> **WHAT IS BEING ASKED**: As the answer, give every line of the records that includes the word "from".

-- RECORD EXCERPTS follows --

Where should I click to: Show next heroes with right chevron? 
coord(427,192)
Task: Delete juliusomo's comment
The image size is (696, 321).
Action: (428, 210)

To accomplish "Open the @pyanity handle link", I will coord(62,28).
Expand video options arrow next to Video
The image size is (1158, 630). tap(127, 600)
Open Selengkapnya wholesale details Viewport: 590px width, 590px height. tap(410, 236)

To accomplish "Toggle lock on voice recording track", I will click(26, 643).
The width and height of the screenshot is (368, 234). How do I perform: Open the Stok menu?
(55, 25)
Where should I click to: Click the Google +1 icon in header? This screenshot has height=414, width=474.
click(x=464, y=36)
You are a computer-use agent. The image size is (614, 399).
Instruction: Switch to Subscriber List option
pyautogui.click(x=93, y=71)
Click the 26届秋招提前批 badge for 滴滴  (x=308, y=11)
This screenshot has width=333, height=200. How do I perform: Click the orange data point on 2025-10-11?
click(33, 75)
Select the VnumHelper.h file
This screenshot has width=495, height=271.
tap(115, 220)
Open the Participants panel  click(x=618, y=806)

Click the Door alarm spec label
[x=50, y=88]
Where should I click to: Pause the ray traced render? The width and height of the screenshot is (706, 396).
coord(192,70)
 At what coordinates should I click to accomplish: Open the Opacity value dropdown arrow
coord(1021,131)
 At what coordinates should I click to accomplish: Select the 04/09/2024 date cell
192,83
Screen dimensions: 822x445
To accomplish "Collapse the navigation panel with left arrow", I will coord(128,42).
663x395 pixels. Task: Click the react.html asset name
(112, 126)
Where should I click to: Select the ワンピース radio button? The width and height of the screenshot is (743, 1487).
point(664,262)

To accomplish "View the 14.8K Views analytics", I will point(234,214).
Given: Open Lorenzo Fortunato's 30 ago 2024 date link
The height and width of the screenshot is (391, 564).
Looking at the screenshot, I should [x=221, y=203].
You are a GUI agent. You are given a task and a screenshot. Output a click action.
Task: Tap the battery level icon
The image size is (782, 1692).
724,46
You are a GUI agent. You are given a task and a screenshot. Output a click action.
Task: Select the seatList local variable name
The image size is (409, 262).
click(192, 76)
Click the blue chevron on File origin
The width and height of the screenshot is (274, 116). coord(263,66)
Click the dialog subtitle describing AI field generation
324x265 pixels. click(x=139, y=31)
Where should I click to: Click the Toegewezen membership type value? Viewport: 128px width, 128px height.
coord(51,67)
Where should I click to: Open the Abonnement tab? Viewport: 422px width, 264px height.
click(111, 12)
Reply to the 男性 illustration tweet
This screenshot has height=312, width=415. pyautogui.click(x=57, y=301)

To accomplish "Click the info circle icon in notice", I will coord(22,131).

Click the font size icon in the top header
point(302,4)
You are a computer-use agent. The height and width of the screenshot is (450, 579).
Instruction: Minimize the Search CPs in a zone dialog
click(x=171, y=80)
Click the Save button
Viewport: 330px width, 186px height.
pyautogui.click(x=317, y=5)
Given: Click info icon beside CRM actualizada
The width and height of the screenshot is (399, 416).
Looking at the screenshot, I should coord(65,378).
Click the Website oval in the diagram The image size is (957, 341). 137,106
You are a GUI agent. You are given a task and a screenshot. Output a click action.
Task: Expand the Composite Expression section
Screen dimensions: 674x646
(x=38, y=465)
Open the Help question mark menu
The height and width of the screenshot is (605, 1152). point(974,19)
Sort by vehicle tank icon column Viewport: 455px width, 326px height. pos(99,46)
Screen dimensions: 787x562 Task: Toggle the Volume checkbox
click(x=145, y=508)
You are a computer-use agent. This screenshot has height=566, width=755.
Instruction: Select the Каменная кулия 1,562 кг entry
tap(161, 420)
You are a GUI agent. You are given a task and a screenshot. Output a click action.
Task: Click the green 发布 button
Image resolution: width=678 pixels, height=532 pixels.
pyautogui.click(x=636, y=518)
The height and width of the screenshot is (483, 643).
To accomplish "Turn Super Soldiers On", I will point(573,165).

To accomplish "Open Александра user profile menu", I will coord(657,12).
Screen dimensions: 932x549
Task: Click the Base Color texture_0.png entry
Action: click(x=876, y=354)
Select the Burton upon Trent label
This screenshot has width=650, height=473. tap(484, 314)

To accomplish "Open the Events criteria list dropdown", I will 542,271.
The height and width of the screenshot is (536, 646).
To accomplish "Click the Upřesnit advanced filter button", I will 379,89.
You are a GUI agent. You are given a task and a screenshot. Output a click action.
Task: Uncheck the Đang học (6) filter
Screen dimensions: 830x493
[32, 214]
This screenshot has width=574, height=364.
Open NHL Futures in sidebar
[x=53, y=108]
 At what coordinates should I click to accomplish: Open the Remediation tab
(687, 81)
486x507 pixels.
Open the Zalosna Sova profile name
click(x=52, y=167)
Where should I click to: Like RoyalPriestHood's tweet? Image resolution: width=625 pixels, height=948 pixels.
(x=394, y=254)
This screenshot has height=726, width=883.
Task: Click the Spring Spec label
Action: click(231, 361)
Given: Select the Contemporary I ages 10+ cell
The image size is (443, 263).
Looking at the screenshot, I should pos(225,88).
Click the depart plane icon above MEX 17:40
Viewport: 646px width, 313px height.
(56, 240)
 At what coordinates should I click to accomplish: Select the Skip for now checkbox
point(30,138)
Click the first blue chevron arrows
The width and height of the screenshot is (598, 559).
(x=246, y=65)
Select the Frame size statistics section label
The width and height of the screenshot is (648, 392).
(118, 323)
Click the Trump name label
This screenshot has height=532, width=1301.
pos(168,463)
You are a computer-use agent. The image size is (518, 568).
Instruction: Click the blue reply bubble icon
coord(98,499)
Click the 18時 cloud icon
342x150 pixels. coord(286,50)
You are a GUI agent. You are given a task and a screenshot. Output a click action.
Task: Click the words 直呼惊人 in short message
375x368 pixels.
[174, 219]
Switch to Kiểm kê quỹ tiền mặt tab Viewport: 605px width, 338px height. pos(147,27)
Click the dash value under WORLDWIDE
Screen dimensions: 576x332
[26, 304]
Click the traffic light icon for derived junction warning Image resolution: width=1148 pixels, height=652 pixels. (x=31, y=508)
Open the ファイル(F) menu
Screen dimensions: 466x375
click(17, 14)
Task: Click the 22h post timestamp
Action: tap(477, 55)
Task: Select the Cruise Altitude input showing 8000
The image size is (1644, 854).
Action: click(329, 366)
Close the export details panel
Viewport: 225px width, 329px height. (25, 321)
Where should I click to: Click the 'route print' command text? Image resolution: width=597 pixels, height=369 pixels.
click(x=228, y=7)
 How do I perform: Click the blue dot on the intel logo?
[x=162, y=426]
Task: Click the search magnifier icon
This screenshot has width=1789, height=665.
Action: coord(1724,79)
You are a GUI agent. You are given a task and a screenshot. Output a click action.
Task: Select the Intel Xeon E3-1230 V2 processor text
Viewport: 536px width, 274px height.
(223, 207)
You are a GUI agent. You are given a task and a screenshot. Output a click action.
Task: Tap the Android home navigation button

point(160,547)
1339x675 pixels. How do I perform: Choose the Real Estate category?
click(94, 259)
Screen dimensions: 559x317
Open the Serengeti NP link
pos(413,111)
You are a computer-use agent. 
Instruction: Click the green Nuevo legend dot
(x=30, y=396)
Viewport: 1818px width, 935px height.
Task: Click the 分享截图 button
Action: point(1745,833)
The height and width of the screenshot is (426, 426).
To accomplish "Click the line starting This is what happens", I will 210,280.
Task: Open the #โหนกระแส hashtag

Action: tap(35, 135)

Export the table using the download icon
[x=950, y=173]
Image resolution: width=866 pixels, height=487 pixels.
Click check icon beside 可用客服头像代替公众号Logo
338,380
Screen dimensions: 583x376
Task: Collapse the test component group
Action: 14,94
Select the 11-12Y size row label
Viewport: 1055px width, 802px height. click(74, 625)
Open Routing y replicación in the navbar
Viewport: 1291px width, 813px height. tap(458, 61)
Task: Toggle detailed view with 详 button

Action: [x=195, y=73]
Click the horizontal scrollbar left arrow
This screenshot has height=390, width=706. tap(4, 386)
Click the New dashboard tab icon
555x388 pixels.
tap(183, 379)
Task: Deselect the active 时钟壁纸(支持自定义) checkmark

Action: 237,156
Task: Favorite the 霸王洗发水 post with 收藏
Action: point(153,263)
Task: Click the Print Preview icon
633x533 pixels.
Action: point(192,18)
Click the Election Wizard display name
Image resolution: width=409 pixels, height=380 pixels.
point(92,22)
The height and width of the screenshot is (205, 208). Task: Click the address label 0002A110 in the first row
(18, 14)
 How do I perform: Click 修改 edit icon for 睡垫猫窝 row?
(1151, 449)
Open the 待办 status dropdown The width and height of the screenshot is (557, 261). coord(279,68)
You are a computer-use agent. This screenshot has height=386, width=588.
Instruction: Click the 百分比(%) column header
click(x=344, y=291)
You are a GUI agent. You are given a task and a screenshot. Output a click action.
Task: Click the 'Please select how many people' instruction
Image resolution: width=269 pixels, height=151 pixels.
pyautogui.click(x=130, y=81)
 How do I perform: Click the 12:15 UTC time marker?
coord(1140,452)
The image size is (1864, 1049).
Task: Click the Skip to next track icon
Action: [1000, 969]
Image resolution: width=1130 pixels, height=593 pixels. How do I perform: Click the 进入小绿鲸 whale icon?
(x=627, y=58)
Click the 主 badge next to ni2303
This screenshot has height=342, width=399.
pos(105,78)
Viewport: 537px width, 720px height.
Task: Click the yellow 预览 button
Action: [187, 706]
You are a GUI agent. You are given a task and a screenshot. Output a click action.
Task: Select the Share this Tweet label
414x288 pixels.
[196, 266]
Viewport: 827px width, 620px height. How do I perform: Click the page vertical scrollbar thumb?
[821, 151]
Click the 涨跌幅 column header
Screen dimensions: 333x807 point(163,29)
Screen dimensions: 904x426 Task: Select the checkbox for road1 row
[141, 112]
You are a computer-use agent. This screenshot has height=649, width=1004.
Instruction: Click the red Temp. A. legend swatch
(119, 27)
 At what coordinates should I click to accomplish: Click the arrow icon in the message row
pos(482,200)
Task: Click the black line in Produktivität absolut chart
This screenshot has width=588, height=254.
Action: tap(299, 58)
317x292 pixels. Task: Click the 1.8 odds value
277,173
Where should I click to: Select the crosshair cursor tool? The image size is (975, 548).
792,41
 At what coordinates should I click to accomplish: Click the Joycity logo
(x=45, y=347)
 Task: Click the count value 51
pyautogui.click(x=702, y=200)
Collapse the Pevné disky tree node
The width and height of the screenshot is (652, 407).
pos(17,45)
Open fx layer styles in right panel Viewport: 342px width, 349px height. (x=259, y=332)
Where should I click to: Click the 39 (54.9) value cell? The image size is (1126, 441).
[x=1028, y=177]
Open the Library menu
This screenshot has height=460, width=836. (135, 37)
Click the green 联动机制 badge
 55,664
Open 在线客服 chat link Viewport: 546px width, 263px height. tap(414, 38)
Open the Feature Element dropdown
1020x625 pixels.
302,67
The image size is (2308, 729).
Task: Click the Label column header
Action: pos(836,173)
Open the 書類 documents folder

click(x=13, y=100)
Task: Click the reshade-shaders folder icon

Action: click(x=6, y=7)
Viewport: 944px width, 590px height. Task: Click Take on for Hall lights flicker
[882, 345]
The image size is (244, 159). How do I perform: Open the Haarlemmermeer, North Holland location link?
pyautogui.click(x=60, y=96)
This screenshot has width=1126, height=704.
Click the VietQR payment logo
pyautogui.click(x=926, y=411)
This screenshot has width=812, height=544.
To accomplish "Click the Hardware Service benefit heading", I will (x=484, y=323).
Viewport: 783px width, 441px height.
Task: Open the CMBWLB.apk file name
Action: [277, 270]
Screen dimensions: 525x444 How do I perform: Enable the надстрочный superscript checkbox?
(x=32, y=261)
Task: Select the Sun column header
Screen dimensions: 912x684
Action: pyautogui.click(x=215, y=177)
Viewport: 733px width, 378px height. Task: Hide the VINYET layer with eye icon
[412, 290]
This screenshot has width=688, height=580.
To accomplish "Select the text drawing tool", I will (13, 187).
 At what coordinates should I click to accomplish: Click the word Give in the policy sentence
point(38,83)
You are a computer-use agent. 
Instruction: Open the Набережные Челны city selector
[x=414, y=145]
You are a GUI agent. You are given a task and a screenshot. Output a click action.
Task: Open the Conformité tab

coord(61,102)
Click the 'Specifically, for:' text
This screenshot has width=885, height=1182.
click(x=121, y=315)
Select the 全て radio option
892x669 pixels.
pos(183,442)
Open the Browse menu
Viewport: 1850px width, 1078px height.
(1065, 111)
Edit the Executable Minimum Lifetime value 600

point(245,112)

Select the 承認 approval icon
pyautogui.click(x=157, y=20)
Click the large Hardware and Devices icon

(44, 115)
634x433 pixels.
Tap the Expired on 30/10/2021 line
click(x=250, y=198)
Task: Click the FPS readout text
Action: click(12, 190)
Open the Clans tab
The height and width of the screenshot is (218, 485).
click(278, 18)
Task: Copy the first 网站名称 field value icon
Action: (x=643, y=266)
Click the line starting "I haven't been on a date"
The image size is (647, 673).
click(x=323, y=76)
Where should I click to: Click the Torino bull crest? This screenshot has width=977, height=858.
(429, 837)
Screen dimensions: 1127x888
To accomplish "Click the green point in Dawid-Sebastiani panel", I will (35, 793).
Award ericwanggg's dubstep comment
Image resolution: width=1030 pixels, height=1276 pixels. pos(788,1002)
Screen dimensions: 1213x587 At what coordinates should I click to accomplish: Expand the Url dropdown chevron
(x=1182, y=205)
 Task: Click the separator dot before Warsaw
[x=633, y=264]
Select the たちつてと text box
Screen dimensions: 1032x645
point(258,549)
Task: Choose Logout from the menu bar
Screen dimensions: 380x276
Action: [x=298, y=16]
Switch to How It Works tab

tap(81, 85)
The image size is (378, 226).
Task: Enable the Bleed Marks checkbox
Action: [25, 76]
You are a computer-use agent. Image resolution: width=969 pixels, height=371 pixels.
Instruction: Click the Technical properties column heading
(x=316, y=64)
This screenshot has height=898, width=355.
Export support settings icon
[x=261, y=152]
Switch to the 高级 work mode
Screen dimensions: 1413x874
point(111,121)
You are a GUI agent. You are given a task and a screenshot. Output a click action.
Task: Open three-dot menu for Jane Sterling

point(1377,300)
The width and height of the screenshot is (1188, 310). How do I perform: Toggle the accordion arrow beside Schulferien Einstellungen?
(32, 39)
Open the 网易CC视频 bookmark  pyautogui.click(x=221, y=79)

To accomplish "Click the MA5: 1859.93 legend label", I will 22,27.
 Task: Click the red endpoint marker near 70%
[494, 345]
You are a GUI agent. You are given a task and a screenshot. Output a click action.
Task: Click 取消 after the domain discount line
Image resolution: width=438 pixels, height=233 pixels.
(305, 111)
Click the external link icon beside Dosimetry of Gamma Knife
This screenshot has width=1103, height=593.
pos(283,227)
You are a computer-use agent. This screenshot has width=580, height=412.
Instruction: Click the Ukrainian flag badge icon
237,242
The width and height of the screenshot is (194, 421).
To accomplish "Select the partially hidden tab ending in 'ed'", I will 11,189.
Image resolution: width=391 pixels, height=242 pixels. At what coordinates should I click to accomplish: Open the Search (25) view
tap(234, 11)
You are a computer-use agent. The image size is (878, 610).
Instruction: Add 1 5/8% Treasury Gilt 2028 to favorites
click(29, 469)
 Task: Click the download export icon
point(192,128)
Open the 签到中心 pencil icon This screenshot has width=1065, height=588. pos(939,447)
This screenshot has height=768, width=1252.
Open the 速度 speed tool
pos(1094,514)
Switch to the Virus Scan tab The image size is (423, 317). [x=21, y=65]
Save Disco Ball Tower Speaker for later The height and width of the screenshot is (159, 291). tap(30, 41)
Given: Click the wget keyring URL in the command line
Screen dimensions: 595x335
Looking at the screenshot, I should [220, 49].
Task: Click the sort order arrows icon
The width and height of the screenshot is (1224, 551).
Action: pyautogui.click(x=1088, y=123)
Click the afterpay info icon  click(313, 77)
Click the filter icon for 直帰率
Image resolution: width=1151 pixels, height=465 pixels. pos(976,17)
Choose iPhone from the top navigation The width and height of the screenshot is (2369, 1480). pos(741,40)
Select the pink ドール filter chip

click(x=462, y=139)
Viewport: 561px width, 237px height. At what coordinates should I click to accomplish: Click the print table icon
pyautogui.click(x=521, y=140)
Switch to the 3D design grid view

-- RECORD EXCERPTS concluded --

> **SOLUTION TO THIS EXERCISE**:
Task: Choose Logout from the menu bar
Choose iPhone from the top navigation The width and height of the screenshot is (2369, 1480). pos(741,40)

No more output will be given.